Chief executive Astrid Whyte has experienced many challenges in a career spanning more than 30 years, now she says she’s facing her organisation’s greatest one.
MHA, like others across Scotland, is having to stop all face-to-face counselling due to the coronavirus, offering therapy through telephone consultations instead.
She said: “We’ve never had to globally close all our service provision. That feels all wrong. I would like to do the very opposite. I want to extend it, make it much more available.
“We can’t because of the type of crisis we are facing. My only response to it is we will provide services in a different way.”
With 200 people already receiving appointments and a waiting list of three hundred, Mental Health Aberdeen will be unable to take on any new referrals, offering therapy through telephone consultations instead.
To do all this it needs an extra 100 volunteers. It currently has a core team of 40.
“We’ve never experienced anything like this before,” Astrid added. “We’ve sometimes been floored, due to a local disaster. I remember Piper Alpha.
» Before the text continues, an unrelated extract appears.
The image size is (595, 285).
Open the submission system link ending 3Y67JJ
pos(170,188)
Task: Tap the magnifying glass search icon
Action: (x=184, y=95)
But I truly cannot remember anything like this and of this scale.
“I would expect many more people to have mental health issues and for absolutely a very clear reason: this is a crisis.
She add: “This is challenging to anybody, and it doesn’t matter what age you are, it doesn’t matter what gender you are. Clearly this will be stressful and it can break some people.
“It would be really good if people phoned us before it came to that absolute bottom bit. We will do our best but you need to come and tell us.”
Mental Health Aberdeen relies on donations, but with most fundraising events cancelled because of the pandemic, it needs financial backing to carry it through the testing times.
One person helping them to raise money is Kayleigh Rennie. Her husband Neil, an avid Aberdeen football fan and father-of-two, took his own life aged 35 a year ago.
She said: “Neil was ashamed. He didn’t want people to know.
“I thought if this is the case and it is bigger than just me that’s affected, there has to be a way of some good that can come of what’s happened to Neil and try to get it out there that it’s ok not to be ok.
“If it helps just one person then we’re doing something rather than nothing.”
In the financial year to this April, MHA estimates is will have carried out 10,000 appointments.
It’s now appealing to the public to consider donating, so the vital service they provide can continue through the country’s crisis.
“If we now withdraw services and counselling I would fear for people’s lives,” said Astrid.
“I do not want to see an increase in our suicide statistics. We can do this and we can help and support people further, but we do need support, we need help.
“Please get in touch, let us know how you are. We will have helplines, please phone us.”
MHA hopes to have the helplines set up by the end of this week.